Holographic TV is the stuff of sci-fi, for sure. But scientists have been researching the idea for years, and back in November a University of Arizona team hit the headlines with a holographic TV device that used 16 cameras to "record" an object in true 3-D, then portray it as a jerky moving image that only refreshed every two seconds—hardly the kind of thing your family would huddle around for an evening's entertainment.
MIT is trying to change that.
3-D TV may or may not be the next big thing in consumer electronics, but 3-D in the theater, at home or on your 3DS is not the same as what you've seen in many sci-fi shows. The 3-D we know is an optical trick, using the same sort of stereoscopic imagery that your own eyes use when seeing the world...but it can't let you see "around" a "3-D" object in front of you as you move your head, as would happen with a real object. For this, you need holograms.

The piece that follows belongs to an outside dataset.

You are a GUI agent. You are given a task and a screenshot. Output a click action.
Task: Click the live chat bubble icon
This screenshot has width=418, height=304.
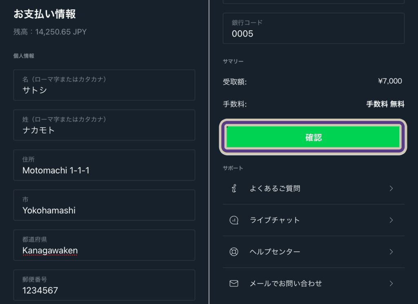(234, 220)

It's possible to create moving holograms using several rapidly-scanning laser systems, powered by sophisticated computers: In real time, these systems create the same kind of high-res visual hologram you're probably familiar with from your credit card logo, only as a moving image.
MIT's team has used a developmental laser scanner that's descended from one in use for years, and has bolted it to a simple MacBook that's connected to a Microsoft Kinect. The imaging and positional sensors in the Kinect, it turns out, are absolutely ideal for a quick-and-dirty holographic object scanner for real-time TV.

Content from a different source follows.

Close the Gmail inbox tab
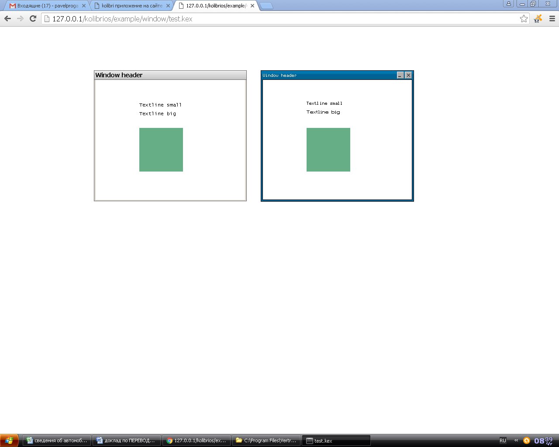 pyautogui.click(x=84, y=6)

Check it out below. What better image to test it with than a faux Leia from Star Wars?
There are some limits to the tech as you can see (starting with the fact that we can't see the 3-D effect without being there—the camera just captures red blurs). The MIT team has also only managed to push the Kinect hardware to capturing motion at 15 frames a second, compared to to the 24 needed for feature films (or the 25 or 30 per second needed for TV in Europe and the U.S.). There's also the fact that the processed signal from the Kinect scanner/Mac combo is sent to a powerful desktop PC running custom software on three high-end graphics cards to power the laser-display system...so this is the bit of the tech that's not quite ready for the mainstream.
But it's absolutely a taste of the future. Remember Kinect only came out in December. What will MIT's boffins be able to create with it in a year or so? And also bear in mind that with rumors of "supercomputers on your desktop" recurring, and advances in handheld image-projection devices, and laser tech, this system will seem far simpler in a very short time.